The annual inflation rate surged to 5.4pc from 5.1pc in November, according to fresh figures from the Office for National Statistics this morning.
This news comes ahead of the increased energy cap price scheduled to come into force from 1 April, and the 1.25 per cent hike in national insurance contributions also set to be rolled out from April.
It is estimated that the impact on living costs will be so great that someone earning £50,000 would require a 10 per cent bump in yearly pay to dodge a cut to their real-term salary.
The situation means the Bank of England will likely vote for a second hike in interest rates following November’’ decision.
Commenting on the new figures, Julian Jessop, an economics fellow at free market think tank the Institute of Economic Affairs, said:
“The further rise in inflation in December is a classic example of too much cheap money chasing too few goods, and services.
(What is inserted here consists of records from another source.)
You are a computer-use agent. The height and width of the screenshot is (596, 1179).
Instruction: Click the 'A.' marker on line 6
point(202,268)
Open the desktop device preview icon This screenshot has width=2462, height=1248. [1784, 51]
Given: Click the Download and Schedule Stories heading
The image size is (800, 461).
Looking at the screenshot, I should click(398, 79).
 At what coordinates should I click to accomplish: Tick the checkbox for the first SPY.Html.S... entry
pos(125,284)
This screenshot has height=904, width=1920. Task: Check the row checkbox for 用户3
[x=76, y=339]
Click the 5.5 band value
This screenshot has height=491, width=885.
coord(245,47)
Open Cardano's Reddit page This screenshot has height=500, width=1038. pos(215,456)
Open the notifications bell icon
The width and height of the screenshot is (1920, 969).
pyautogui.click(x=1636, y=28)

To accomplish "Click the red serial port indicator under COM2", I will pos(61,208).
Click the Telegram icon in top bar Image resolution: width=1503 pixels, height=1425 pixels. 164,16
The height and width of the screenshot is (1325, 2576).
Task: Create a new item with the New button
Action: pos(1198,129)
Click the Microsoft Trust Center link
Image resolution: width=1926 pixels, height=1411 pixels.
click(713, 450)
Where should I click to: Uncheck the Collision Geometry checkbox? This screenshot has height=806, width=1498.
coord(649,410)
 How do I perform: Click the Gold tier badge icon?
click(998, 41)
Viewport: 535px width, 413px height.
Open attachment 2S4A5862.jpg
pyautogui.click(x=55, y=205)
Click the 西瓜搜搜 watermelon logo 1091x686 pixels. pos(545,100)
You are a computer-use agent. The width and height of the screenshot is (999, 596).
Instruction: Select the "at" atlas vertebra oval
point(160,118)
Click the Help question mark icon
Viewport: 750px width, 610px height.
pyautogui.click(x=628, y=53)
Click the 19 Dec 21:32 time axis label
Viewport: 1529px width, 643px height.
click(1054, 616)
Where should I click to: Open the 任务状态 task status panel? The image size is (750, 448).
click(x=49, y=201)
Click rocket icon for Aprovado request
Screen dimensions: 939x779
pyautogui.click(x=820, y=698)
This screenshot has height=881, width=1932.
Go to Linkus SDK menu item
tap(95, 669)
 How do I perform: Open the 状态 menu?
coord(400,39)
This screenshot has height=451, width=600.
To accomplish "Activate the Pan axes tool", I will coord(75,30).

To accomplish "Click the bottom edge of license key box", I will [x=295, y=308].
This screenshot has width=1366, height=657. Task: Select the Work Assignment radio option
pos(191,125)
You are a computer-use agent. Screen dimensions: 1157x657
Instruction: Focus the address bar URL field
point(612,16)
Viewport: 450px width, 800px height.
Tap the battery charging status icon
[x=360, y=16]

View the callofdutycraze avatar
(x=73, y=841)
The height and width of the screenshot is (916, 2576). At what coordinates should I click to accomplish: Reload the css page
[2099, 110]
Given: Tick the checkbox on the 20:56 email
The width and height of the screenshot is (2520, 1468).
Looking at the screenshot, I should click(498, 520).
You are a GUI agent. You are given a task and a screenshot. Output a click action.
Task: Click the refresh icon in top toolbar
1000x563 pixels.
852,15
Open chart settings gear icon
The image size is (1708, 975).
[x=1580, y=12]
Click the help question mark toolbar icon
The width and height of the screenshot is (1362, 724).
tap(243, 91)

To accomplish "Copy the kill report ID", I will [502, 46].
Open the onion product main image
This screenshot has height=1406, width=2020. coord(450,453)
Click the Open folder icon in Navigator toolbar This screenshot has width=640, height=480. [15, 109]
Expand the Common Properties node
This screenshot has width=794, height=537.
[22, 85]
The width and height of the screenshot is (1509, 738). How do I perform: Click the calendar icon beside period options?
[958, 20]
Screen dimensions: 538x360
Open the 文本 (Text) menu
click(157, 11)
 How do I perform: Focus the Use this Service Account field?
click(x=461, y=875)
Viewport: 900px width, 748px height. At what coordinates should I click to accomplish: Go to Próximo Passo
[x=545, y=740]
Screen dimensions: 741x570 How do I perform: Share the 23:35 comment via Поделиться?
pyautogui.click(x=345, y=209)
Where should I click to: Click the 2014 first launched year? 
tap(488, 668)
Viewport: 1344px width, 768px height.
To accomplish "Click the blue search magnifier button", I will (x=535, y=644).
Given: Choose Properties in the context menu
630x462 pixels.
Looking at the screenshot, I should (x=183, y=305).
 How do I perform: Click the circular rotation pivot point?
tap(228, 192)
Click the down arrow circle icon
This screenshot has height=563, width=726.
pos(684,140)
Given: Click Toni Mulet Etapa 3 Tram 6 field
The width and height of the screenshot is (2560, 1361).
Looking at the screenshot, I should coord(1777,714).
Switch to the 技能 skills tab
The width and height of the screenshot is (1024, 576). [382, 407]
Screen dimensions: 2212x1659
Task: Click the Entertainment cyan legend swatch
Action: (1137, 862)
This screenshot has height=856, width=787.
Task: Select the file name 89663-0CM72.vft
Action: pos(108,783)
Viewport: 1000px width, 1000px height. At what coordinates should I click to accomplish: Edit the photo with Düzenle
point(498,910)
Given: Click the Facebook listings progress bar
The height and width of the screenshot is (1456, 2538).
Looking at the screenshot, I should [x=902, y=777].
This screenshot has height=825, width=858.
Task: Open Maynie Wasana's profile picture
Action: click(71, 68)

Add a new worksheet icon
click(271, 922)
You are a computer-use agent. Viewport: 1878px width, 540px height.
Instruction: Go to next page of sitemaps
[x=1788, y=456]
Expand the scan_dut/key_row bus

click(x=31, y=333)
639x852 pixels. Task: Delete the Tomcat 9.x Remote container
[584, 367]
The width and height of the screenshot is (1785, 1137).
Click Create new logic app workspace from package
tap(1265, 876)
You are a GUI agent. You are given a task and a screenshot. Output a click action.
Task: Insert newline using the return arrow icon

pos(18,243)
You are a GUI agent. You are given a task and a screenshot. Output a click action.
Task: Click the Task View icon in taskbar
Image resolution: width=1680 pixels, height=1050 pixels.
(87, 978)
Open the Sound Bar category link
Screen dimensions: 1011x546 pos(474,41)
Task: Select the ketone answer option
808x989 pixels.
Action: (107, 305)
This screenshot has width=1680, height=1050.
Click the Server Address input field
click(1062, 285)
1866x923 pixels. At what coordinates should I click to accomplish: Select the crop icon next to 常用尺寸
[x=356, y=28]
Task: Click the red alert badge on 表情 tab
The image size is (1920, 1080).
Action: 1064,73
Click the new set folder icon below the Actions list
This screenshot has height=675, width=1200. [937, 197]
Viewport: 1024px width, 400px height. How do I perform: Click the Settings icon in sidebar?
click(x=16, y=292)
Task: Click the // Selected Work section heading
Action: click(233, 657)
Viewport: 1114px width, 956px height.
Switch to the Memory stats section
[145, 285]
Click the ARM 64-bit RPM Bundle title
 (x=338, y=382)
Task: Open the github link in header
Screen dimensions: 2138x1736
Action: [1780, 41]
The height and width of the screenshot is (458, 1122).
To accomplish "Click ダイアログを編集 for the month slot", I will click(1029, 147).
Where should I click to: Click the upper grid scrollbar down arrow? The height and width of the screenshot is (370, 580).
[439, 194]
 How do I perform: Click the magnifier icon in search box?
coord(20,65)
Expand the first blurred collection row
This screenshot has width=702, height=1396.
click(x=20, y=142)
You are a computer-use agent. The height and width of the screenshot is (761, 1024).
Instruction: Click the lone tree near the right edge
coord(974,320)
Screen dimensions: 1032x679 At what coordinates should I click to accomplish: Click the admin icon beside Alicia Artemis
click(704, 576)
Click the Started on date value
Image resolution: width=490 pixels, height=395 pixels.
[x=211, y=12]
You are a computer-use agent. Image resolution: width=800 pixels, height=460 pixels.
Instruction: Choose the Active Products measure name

“It is tempting to attribute the surge in inflation to whichever prices happen to be increasing the most, particularly essentials such as energy and food.
However, the underlying cause is the huge amount of new money that has been pumped into the global economy by central banks.
This is likely to keep inflation higher for longer, even if some prices fall back.
“The onus should therefore be on central banks to withdraw this monetary stimulus more quickly, both by raising interest rates and starting to sell assets purchased under the policy of quantitative easing.
“The government should not attempt to tackle inflation by setting individual prices, which is sure to backfire.
Markets need to be allowed to work properly, including energy markets, and more state intervention could simply distort price signals.
“Instead, the government should focus on helping the most vulnerable households, which is best done via the benefit system.
Now is also a particularly bad time to be adding to their burden by raising taxes.”